An aberration? Probably. Will the admissions office take measures to better convince black students that Harvard is where they want to be? Definitely. We’re lucky, because here in the wealthiest, most prestigious university in the country, the debate is over—diversity is important, desirable and necessary.
Unfortunately, most of the country is not so fortunate. As higher education is increasingly sought out, the same ugly debates that transpired in the late 1960s and ‘70s—affirmative action, race-conscious admissions, standardized testing—are back on campuses nationwide, and threatening to subsume some of the top university systems, including the largest, the University of California.
I’m not inclined to talk about the issues that are already in the limelight, but rather about a new battle that has emerged—that of minority hiring for collegiate athletic coaching jobs.
Yesterday in Indianapolis, the Black Coaches Association, which has long been pushing for more opportunities for minority coaches, announced that it would begin an initiative to steer recruits away from institutions that do not improve their minority hiring procedures.
“Do you encourage them to play where they can’t coach?” BCA director Floyd Keith said Monday to USA Today, which recently ran a fantastic series on black coaches in college football.
The BCA’s plan to encourage athletic departments to look at minorities when hiring by attempting to hurt them where they’ll notice—in recruiting, and presumably, on the field—may seem like a misguided scheme (indeed, it was concocted by prominent attorney Johnnie Cochran, not the most rational guy in the world), but I think it may get deaf university administrations to pay attention.

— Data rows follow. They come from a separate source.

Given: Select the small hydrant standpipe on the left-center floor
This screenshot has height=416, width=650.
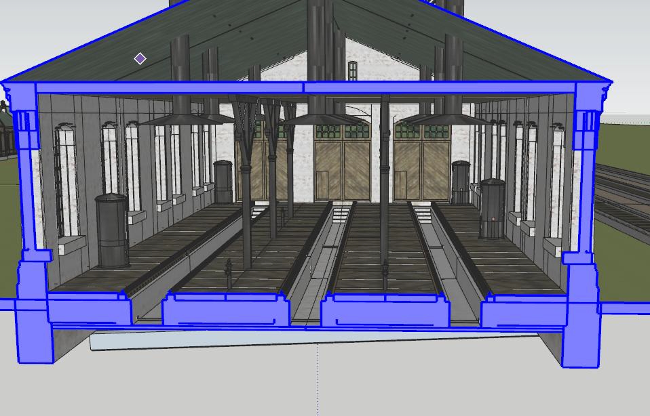Looking at the screenshot, I should point(228,274).
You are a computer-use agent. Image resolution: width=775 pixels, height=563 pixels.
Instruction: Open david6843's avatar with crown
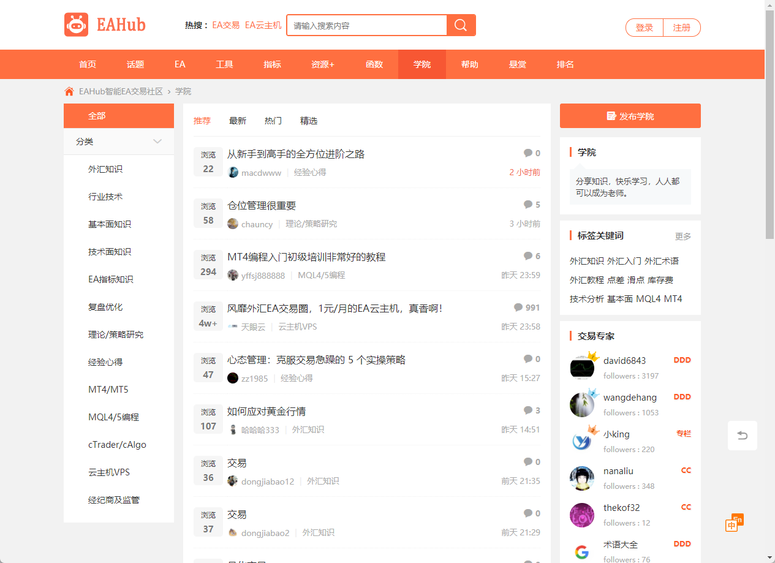click(x=582, y=367)
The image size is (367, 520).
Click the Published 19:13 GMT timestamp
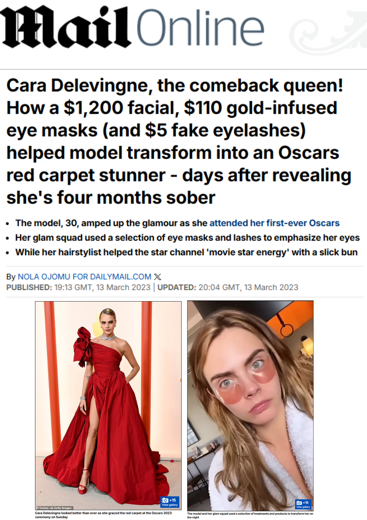pyautogui.click(x=78, y=288)
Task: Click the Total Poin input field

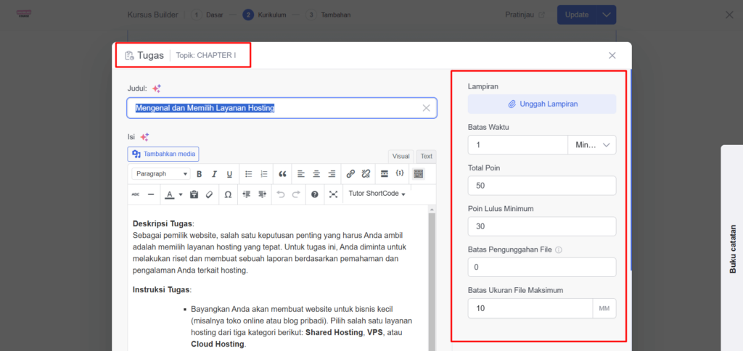Action: 542,186
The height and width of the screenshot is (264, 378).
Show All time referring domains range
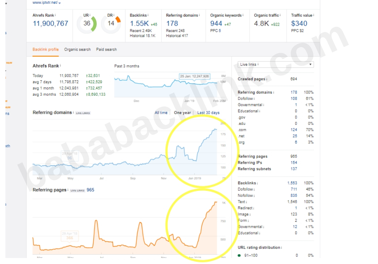click(x=161, y=112)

The number of black coaches in the major sports, especially football, is abysmally small. Currently, there are only four black coaches out of 117 Division I football programs, the most prominent being Tyrone Willingham of Notre Dame, though even he was only hired after the Fighting Irish’s first choice, the white George O’Leary, had to quit due to biographical discrepancies. Even sadder, there are very few black coaches in the pipeline: blacks in prominent assistant coaching positions.
Why is this a bad thing? Because it has become increasingly clear that the reason there are so few black coaches in college football is due to college administrations, not a scarcity of qualified, able coaches. In the USA Today series, several athletic directors of prominent institutions (mostly southern) admitted that when they had a recent vacancy, a minority was not even on the list of candidates. The reason: to preserve alumni giving.

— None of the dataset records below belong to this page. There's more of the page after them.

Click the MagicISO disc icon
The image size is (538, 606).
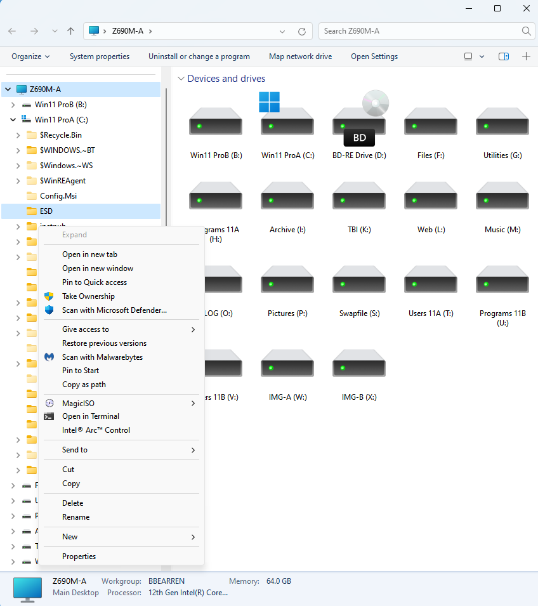49,403
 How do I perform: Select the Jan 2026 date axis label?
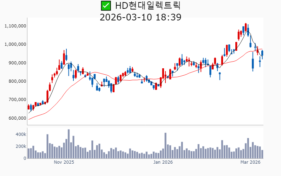coord(163,162)
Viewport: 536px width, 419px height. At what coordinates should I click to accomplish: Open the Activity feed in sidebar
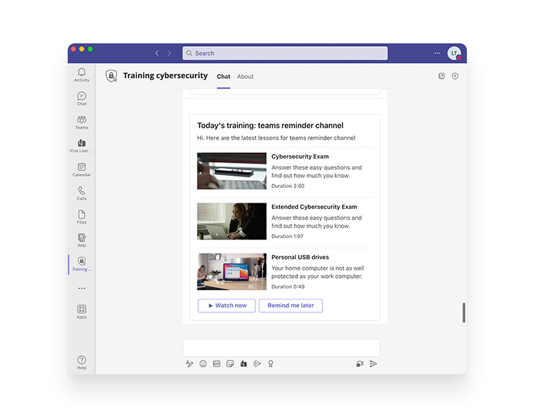click(x=82, y=74)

Obviously, if the budget’s bottom line is the reason for only looking at white coaches, the BCA is right in focusing on economic, not moral persuasion. For one thing, moral persuasion is not very foolproof. It might result instead in a situation where lip service is paid to minority hiring (putting a token black candidate on a list of candidates, for example). To go after a college, any college, you’ve got to aim right for the pocketbook.
In truth, many students, black, white or otherwise, could not attend the university they do, even state universities, without some type of athletic scholarship. However, this affects black students even more, especially in prominent, revenue-generating sports like football.
If the BCA starts sending letters or e-mails to black recruits telling them that “School X” is unfriendly to minority coaches, whereas another school on the recruits’ list, “School Y”, has been known to give minorities a fair shot in hiring, and has in fact hired black coaches, there stands the possibility that dozens of athletic recruits could avoid School X.
Competitive Division I football and basketball programs cannot compete without black athletes. More importantly, stubbornly refusing to change outdated hiring practices for the sole reason of “worry over alumni giving” will be washed away when said football team starts winning. I’m not saying that white coaches can’t recruit black athletes, or vice versa. It’s just that if a school has to wear a “Scarlet R” for racist, not only will the quality of its athletic program diminish, but also the quality of life on campus.
Of course, it is sad that major universities where hundreds if not thousands of black students attend school have not broken out of a racist, mid-century mindset. It is sadder yet that the BCA has to resort to such pressure to get schools to change their ways, when it is usually the other way around—universities changing society.
But many of the best minds, the best thinkers, the best motivators in college football history have been black, and if they are being shut out of the upper echelons of administration, especially head coaching, another generation of black athletes will feel the door slamming on them as well.